A faithful transcription of all the records is required.

Stored data:
=-=-=

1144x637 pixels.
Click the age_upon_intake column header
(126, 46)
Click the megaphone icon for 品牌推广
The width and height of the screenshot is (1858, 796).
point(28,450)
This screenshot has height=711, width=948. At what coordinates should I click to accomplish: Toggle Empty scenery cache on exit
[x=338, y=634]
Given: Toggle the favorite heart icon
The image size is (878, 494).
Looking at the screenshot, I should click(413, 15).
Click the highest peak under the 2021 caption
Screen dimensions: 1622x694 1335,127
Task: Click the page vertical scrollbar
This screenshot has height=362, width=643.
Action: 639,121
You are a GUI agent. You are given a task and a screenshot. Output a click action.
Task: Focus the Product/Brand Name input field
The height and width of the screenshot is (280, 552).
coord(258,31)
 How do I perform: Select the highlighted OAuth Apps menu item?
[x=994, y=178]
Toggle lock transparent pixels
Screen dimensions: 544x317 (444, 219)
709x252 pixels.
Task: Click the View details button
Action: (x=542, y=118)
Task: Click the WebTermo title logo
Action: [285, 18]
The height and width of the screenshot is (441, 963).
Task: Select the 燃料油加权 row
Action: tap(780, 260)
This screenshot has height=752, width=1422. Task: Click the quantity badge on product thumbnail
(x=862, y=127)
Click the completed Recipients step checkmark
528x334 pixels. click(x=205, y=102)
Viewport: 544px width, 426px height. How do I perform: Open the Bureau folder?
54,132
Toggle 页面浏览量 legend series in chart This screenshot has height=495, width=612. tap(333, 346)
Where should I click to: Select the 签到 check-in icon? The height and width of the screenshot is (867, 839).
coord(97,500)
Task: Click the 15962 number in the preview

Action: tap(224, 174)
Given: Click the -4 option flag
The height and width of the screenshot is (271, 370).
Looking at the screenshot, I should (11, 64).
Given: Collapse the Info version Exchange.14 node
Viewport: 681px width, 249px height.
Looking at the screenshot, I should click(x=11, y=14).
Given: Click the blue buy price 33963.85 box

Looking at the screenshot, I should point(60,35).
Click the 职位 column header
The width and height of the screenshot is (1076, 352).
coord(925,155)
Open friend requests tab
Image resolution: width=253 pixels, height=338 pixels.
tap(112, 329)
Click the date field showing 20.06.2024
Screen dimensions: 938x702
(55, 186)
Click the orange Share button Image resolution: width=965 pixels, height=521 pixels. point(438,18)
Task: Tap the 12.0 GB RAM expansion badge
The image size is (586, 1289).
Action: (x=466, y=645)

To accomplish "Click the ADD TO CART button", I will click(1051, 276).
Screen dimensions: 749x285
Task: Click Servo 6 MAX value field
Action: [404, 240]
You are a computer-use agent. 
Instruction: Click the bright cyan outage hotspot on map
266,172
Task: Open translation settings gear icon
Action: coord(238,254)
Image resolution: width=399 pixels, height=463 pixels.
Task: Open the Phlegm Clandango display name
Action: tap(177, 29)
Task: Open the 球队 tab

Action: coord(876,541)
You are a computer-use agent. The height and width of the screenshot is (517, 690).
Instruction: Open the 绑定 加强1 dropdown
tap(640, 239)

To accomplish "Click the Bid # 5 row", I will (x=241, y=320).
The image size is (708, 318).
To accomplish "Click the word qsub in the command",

=-=-=

**Response below:**
1144x637 pixels.
Click the age_upon_intake column header
(126, 46)
Click the megaphone icon for 品牌推广
The width and height of the screenshot is (1858, 796).
point(28,450)
This screenshot has height=711, width=948. At what coordinates should I click to accomplish: Toggle Empty scenery cache on exit
[x=338, y=634]
Given: Toggle the favorite heart icon
The image size is (878, 494).
Looking at the screenshot, I should click(413, 15).
Click the highest peak under the 2021 caption
Screen dimensions: 1622x694 1335,127
Task: Click the page vertical scrollbar
This screenshot has height=362, width=643.
Action: 639,121
You are a GUI agent. You are given a task and a screenshot. Output a click action.
Task: Focus the Product/Brand Name input field
The height and width of the screenshot is (280, 552).
coord(258,31)
 How do I perform: Select the highlighted OAuth Apps menu item?
[x=994, y=178]
Toggle lock transparent pixels
Screen dimensions: 544x317 (444, 219)
709x252 pixels.
Task: Click the View details button
Action: (x=542, y=118)
Task: Click the WebTermo title logo
Action: [285, 18]
The height and width of the screenshot is (441, 963).
Task: Select the 燃料油加权 row
Action: tap(780, 260)
This screenshot has height=752, width=1422. Task: Click the quantity badge on product thumbnail
(x=862, y=127)
Click the completed Recipients step checkmark
528x334 pixels. click(x=205, y=102)
Viewport: 544px width, 426px height. How do I perform: Open the Bureau folder?
54,132
Toggle 页面浏览量 legend series in chart This screenshot has height=495, width=612. tap(333, 346)
Where should I click to: Select the 签到 check-in icon? The height and width of the screenshot is (867, 839).
coord(97,500)
Task: Click the 15962 number in the preview

Action: tap(224, 174)
Given: Click the -4 option flag
The height and width of the screenshot is (271, 370).
Looking at the screenshot, I should (11, 64).
Given: Collapse the Info version Exchange.14 node
Viewport: 681px width, 249px height.
Looking at the screenshot, I should click(x=11, y=14).
Given: Click the blue buy price 33963.85 box

Looking at the screenshot, I should point(60,35).
Click the 职位 column header
The width and height of the screenshot is (1076, 352).
coord(925,155)
Open friend requests tab
Image resolution: width=253 pixels, height=338 pixels.
tap(112, 329)
Click the date field showing 20.06.2024
Screen dimensions: 938x702
(55, 186)
Click the orange Share button Image resolution: width=965 pixels, height=521 pixels. point(438,18)
Task: Tap the 12.0 GB RAM expansion badge
The image size is (586, 1289).
Action: (x=466, y=645)

To accomplish "Click the ADD TO CART button", I will click(1051, 276).
Screen dimensions: 749x285
Task: Click Servo 6 MAX value field
Action: [404, 240]
You are a computer-use agent. 
Instruction: Click the bright cyan outage hotspot on map
266,172
Task: Open translation settings gear icon
Action: coord(238,254)
Image resolution: width=399 pixels, height=463 pixels.
Task: Open the Phlegm Clandango display name
Action: tap(177, 29)
Task: Open the 球队 tab

Action: coord(876,541)
You are a computer-use agent. The height and width of the screenshot is (517, 690).
Instruction: Open the 绑定 加强1 dropdown
tap(640, 239)

To accomplish "Click the Bid # 5 row", I will (x=241, y=320).
The image size is (708, 318).
To accomplish "Click the word qsub in the command",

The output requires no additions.